Your objective: Continue the passage below about adherence in the Partners PrEP and FEM-PrEP trials, picking up after its last sentence.

Page text:
──────

There were two cases of drug-resistant virus in Partners PrEP but in both cases these turned out to be people who were enrolled while suffering from acute HIV infection: there were no cases of drug-resistant virus amongst 74 infections post-randomisation.
One observation common to both studies was that the only side-effect that was measurably different between drug and placebo was nausea and vomiting. In Partners PrEP Truvada was associated with a modest increase in gastro-intestinal symptoms in the first month and in FEM-PrEP the rates were also significantly higher. Whether this is enough to deter participants from continuing their pills who are not strongly motivated needs further research.
Why were there differences in adherence?
Jared Baeten and Lut van Damme, principal investigators respectively of Partners PrEP and FEM-PrEP, were asked why they thought adherence was so much lower in FEM-PrEP than in Partners PrEP.
Baeten commented that they were very different populations. The men and women in Partners PrEP had to define themselves as being in a stable relationship – stable enough to last for at least the two-year length of the trial. Partners would have encouraged their spouse to take their pills, and a qualitative study has already confirmed that many participants saw PrEP as an opportunity to preserve their relationship despite the strain imposed by different HIV status.
He was asked why PrEP would be used in a couple where it would be more logical for the HIV-positive partner to be on treatment. He said one use of PrEP within couples might be to bridge the gap in time between the positive partner’s diagnosis and their starting treatment and becoming virally undetectable.

──────

Supplied data:

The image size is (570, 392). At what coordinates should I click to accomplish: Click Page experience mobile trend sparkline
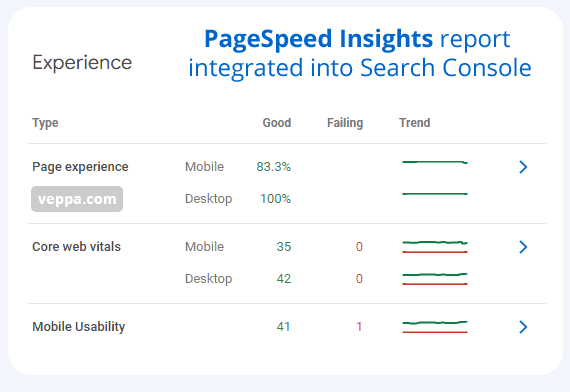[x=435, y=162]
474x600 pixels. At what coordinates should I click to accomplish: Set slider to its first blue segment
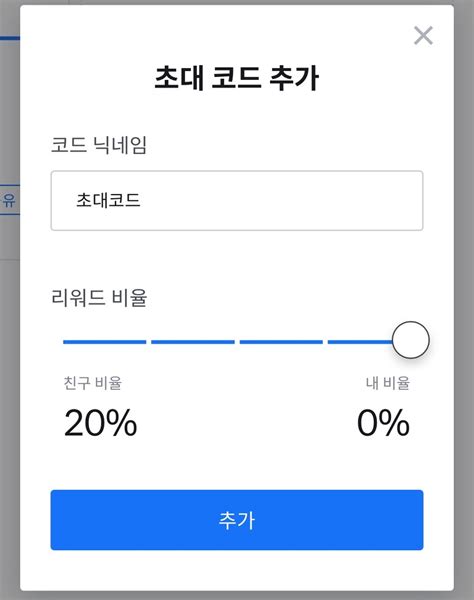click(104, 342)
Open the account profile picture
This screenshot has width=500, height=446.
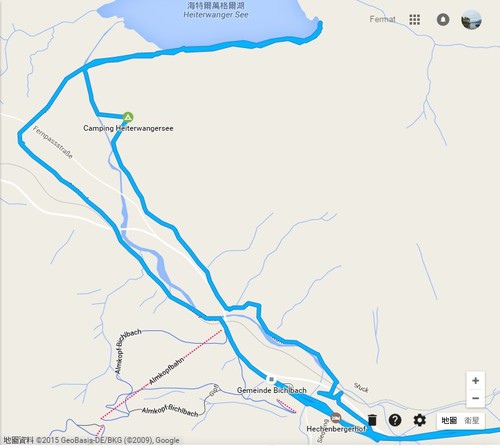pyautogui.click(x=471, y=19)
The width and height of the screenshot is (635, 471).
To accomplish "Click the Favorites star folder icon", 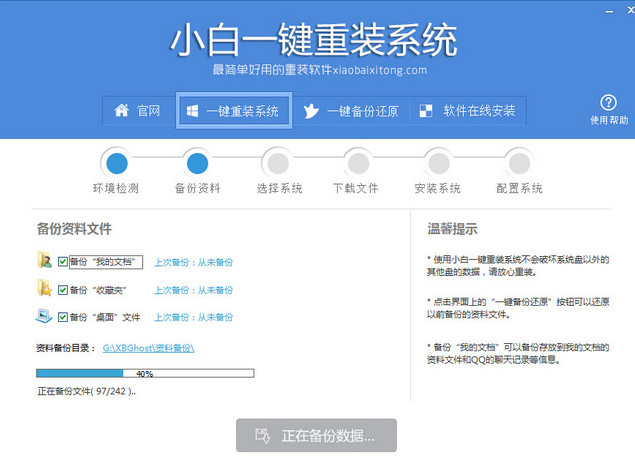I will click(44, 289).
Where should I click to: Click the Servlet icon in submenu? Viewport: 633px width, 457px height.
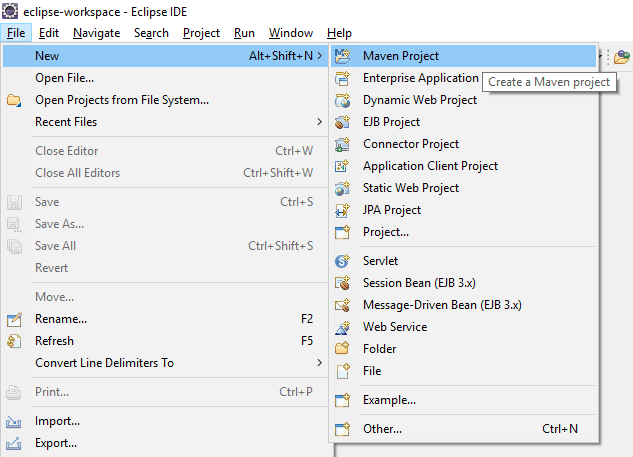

──────

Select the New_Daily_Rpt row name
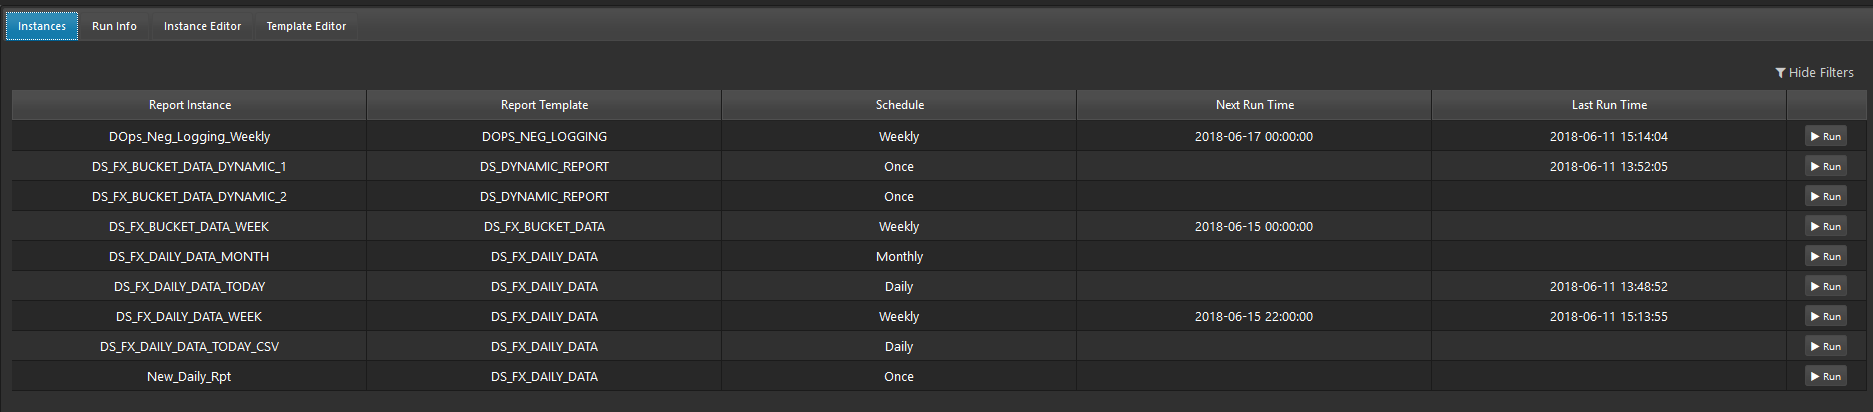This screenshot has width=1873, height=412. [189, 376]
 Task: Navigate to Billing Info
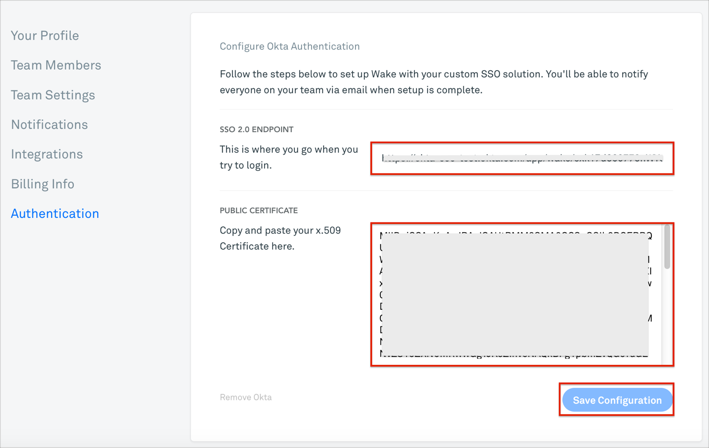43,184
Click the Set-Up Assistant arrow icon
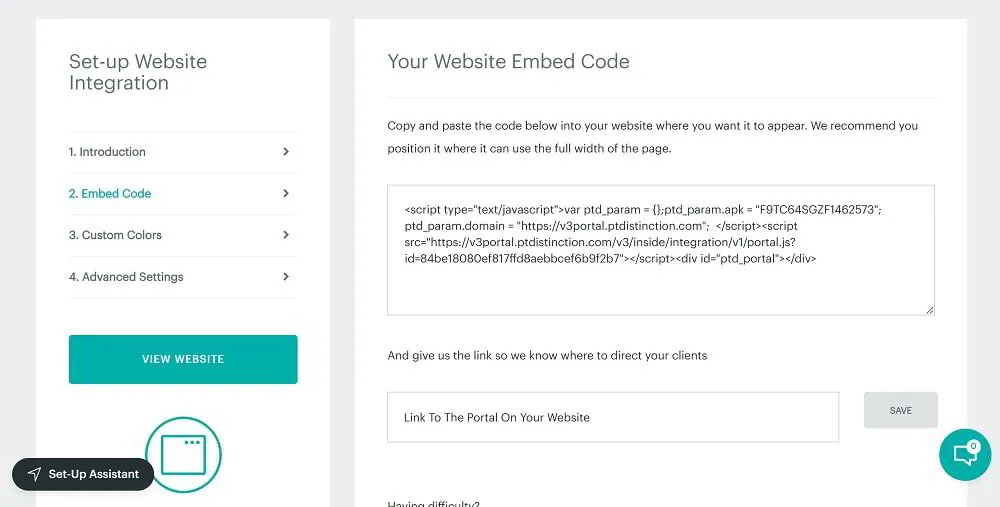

──────

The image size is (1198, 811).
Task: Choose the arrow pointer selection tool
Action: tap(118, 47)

──────

Exercise result:
Van Damme said that the women in FEM-PrEP were much younger and had high levels of sexually transmitted infections (STIs). Initial qualitative surveys had shown that many did not believe themselves to be at high risk of HIV, despite high incidence in their community. There was also a high pregnancy rate in the study despite reported high levels of oral contraceptive use, showing that low adherence to medications was not restricted to Truvada. There was no evidence that participants were sharing their pills with others and, contrary to what the data initially suggested, the pregnancy rate was no higher in women taking PrEP, ruling out theories that interactions between the PrEP drugs and the menstrual cycle may have made women more vulnerable to HIV.
“What we have learned from this trial is that risk perception and understanding one’s own risk are important motivators for people to use biomedical prevention methods,” she concluded.
Dr Sharon Hillier of the Microbicides Trial Network, commenting on the PrEP trials at the conference, commented: "PrEP is very, very effective if you use it very, very well."
Baeten J et al. ARV PrEP for HIV-1 prevention among heterosexual men and women. 19th Conference on Retroviruses and Opportunistic Infections, Seattle, abstract 29, 2012. The abstract is available on the official conference website.
Van Damme L et al. The FEM-PrEP Trial of Emtricitabine/Tenofovir Disoproxil Fumarate (Truvada) among African Women. 19th Conference on Retroviruses and Opportunistic Infections, Seattle, abstract 32LB, 2012. The abstract is available on the official conference website.
Donnell D et al. Tenofovir disoproxil fumarate drug levels indicate PrEP use is strongly correlated with HIV-1 protective effects: Kenya and Uganda. 19th Conference on Retroviruses and Opportunistic Infections, Seattle, abstract 30, 2012. The abstract is available on the official conference website.